A former lawyer who was convicted in what U.S. prosecutors called the biggest criminal tax fraud in history was given 15 years behind bars for helping wealthy clients dodge taxes for years.
Paul Daugerdas, who worked at the Dallas-based law firm Jenkens & Gilchrist, which closed over the scandal, was sentenced today by U.S. District Judge William Pauley in Manhattan. A jury last year found Daugerdas, 63, guilty on seven counts and acquitted him on nine.
“Mr. Daugerdas was a tax-shelter racketeer who tapped into the incredible greed of some of the super wealthy,” Pauley said. “Just about everyone he came in contact with, he managed to corrupt.”
The tax shelters at the center of the case were sold from 1994 to 2004 to almost 1,000 people, creating $7 billion in fraudulent tax deductions and more than $1 billion in phony losses for customers, the U.S. said. Pauley described the clients as “real estate tycoons, tire magnates and software developers” who refused to contribute to the country that “made their achievements possible.” He didn’t identify them.
Pauley declined to give Daugerdas the full 20-year term sought by the government, saying the U.S. didn’t take into account the ex-lawyer’s age and the nine counts the jury had rejected.
Daugerdas was found guilty of counts including tax evasion and conspiracy in what Pauley called a “broad tax shelter conspiracy.”
The prosecution revealed “the lengths some wealthy citizens are willing to go” to avoid taxes, Pauley said.
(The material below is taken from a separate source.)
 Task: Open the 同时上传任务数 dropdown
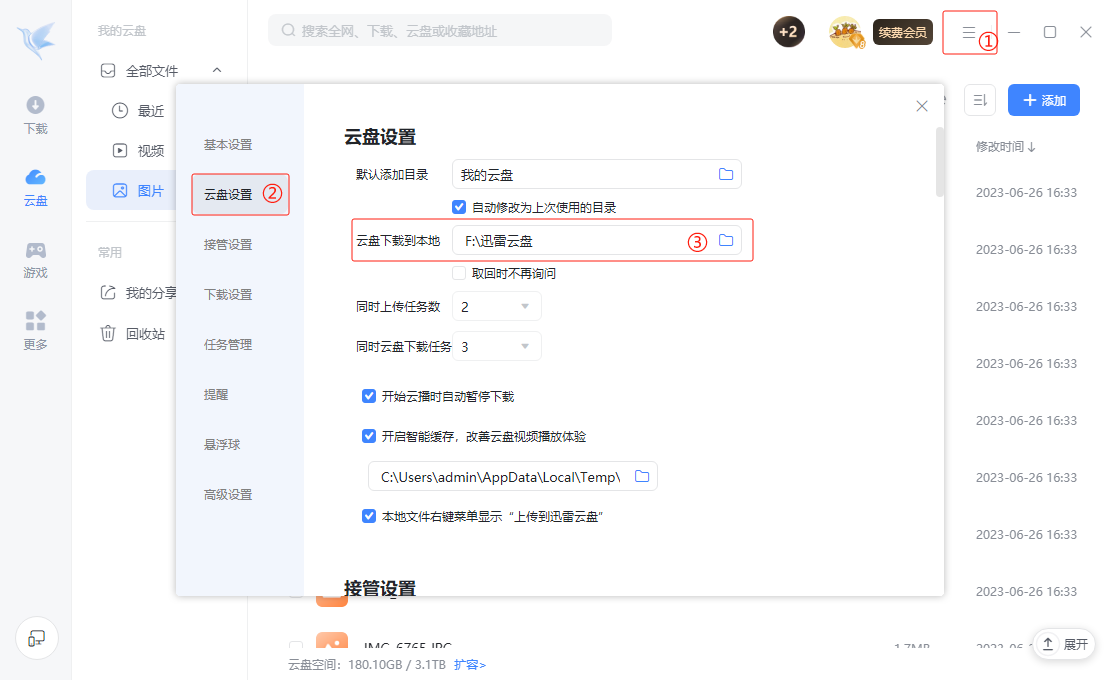tap(497, 307)
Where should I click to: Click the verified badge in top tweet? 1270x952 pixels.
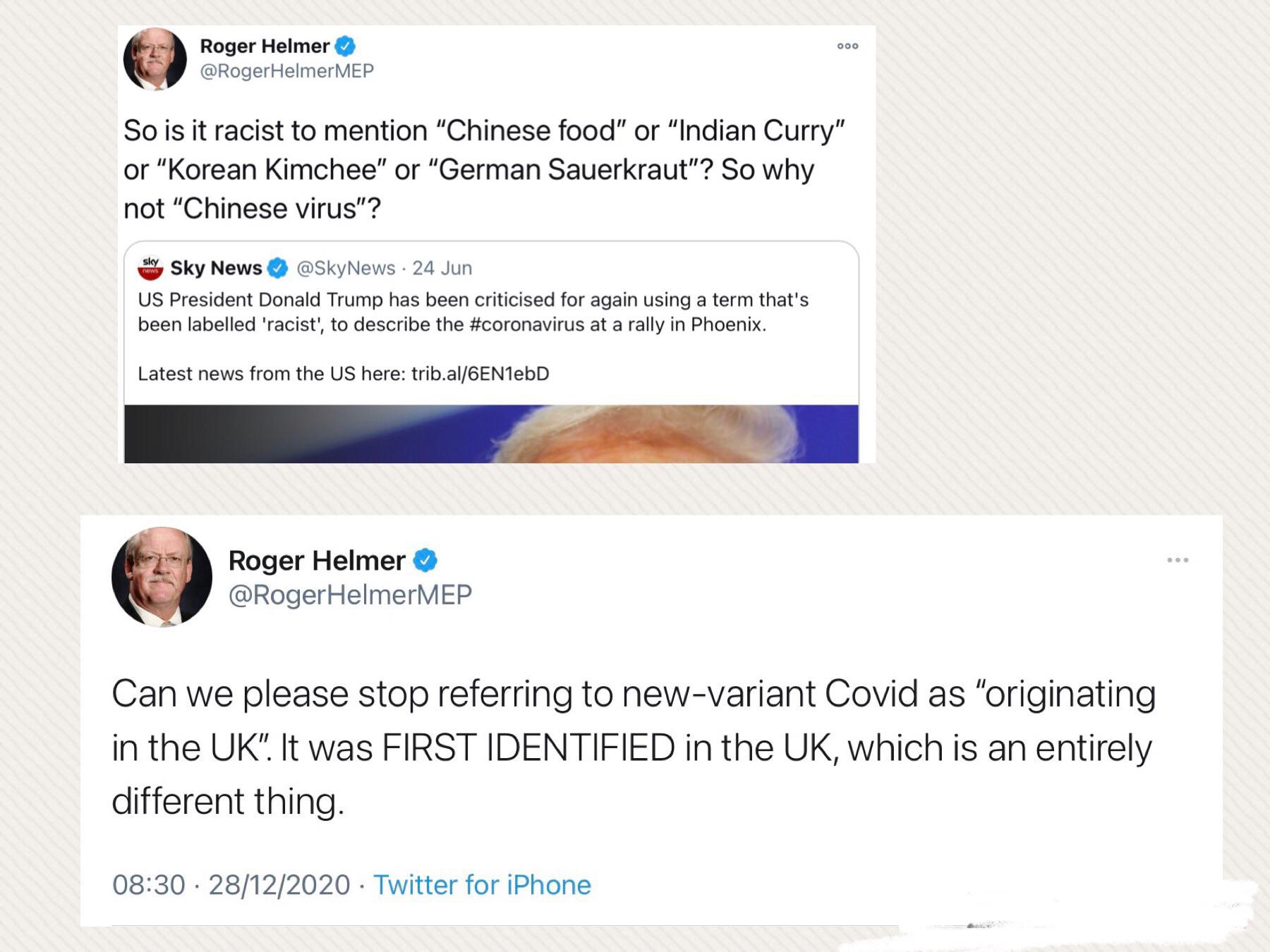[345, 47]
The case also showed that each time Daugerdas switched jobs and earned more, “it was never enough,” the judge said.
Daugerdas was ordered to forfeit $164.7 million and help pay restitution, with other conspirators, of $371 million.
Before the sentence was handed down, Henry Mazurek, Daugerdas’s lawyer, argued for a lighter term, saying the prosecutors’ requested sentence ignored the counts they failed to prove and “impugns the integrity of the jury trial system.”